Saved entries:
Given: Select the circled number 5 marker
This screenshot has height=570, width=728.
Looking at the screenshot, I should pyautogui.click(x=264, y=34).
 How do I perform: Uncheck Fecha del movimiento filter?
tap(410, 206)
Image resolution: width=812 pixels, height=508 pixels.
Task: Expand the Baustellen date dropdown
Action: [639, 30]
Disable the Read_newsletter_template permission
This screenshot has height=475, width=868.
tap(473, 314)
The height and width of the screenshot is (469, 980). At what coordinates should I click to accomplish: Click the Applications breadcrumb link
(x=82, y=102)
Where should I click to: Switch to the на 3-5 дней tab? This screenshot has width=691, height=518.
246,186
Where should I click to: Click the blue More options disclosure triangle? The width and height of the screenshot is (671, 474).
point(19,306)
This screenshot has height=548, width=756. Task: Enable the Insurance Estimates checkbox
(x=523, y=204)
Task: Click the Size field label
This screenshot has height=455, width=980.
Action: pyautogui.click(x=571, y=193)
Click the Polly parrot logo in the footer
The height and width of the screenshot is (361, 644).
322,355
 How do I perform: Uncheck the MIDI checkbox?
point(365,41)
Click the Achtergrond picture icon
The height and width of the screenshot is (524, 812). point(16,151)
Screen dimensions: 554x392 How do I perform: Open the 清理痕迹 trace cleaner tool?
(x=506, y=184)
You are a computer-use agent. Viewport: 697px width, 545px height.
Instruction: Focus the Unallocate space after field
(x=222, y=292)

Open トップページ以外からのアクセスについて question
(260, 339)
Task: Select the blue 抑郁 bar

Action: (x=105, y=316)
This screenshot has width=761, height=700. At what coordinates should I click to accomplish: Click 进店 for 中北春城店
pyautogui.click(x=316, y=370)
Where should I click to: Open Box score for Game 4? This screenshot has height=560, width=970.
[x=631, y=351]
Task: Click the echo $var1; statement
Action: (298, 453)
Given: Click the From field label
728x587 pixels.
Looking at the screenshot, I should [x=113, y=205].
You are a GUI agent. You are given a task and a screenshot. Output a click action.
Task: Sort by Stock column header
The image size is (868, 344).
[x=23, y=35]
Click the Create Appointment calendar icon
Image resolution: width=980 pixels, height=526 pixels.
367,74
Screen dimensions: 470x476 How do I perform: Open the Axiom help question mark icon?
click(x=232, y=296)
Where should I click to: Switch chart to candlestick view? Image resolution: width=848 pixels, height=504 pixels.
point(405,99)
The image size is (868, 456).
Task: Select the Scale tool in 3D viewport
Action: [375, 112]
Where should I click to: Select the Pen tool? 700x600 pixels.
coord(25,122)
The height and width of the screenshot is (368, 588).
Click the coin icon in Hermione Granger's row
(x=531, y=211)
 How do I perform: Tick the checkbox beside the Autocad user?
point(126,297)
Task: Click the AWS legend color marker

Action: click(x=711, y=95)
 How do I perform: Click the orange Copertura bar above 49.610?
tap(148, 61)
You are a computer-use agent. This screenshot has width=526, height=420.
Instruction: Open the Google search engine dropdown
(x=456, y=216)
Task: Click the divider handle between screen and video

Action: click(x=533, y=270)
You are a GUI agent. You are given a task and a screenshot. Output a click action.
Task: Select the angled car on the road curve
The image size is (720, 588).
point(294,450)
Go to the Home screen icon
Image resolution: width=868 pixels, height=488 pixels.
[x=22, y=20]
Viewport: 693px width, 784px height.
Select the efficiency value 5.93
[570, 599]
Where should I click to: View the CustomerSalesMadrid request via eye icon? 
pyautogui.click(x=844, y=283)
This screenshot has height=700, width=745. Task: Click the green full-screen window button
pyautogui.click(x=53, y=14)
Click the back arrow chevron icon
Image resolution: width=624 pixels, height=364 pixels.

#### WHAT YOU ARE ASKED TO DO
Search the lines above for the string "label", then show every one that has it.

#### YOUR RESPONSE
Task: Click the Size field label
Given: Click the From field label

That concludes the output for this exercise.